Aiming to Get Into Smaller Devices, Intel Announces Big Push Into Arduino
Intel’s latest effort to expand beyond its PC roots involves reaching out to hobbyists.
At Maker Fair in Rome, the chipmaker is announcing plans to partner with open-source hardware specialist Arduino. Intel is creating a custom board that pairs one of the company’s new Quark processors with the other hardware necessary to build Arduino-based devices.
“It comes back to the basic premise, if it has computing inside of it, it should have Intel inside of it,” Mike Bell said in an interview.
Even as Intel has struggled to get its chips into phones and tablets, the company is working to land in even-smaller devices. At last month’s Intel Developer Forum, the company announced its Quark effort for wearables and other small computing uses. The Arduino effort will make the first commercial use of Quark.
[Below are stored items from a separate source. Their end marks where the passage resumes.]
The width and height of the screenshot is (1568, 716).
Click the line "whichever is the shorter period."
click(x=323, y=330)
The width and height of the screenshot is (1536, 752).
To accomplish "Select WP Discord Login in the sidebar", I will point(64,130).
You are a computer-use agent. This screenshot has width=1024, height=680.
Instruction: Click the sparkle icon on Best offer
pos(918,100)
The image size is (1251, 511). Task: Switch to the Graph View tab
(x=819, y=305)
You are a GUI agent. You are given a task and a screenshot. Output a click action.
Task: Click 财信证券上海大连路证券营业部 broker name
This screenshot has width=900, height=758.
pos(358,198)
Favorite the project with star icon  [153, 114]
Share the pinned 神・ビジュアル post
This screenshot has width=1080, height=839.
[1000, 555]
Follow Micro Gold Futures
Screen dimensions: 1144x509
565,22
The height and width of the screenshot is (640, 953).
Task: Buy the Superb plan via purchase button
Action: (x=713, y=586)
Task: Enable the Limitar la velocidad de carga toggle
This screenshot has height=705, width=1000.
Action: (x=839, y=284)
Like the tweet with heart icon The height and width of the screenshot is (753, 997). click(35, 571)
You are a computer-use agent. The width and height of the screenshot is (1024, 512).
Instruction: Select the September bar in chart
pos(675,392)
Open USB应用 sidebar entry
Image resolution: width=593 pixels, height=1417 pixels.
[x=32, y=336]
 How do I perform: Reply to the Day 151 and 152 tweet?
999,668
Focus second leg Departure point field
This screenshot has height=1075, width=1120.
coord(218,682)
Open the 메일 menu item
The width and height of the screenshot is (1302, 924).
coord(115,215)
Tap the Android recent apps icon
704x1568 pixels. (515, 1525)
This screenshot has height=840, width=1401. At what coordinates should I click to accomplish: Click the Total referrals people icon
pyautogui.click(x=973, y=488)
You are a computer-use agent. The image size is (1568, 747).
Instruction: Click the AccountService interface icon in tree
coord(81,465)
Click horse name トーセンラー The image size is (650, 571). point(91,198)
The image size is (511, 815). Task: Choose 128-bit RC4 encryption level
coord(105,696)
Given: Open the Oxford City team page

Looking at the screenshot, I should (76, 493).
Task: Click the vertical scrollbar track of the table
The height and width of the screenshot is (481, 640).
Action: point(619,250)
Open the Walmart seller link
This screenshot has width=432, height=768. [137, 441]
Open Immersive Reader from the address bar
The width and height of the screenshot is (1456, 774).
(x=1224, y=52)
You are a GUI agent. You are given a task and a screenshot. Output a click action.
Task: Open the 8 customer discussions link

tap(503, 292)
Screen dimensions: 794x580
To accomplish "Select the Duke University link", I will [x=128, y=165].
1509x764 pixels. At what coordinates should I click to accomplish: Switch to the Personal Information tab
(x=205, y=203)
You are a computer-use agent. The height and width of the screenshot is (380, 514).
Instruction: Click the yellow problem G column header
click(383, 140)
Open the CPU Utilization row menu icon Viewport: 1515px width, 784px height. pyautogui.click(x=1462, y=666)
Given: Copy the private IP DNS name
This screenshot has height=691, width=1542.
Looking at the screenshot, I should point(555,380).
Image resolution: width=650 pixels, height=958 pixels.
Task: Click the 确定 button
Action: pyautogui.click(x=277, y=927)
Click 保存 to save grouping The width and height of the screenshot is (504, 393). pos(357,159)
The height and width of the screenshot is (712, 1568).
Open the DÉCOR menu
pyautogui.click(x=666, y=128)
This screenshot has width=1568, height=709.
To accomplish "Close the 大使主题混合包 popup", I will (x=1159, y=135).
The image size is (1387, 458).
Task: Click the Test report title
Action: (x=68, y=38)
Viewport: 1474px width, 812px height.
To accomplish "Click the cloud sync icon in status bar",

The company said it will donate 50,000 of its Galileo development boards to 1,000 universities in the coming year and a half. It also plans to sell them through distributors for around $60 or less.
Bell, a former Palm and Apple executive, had been co-leading Intel’s mobile push before shifting to his current role. Bell, whose new products unit is looking at wearables and other devices, says his goal is to get Intel’s chips anywhere they are not yet, as well as into the many new areas where computing is entering.
“My group and I are chartered with helping figure out what’s next for Intel,” Bell said.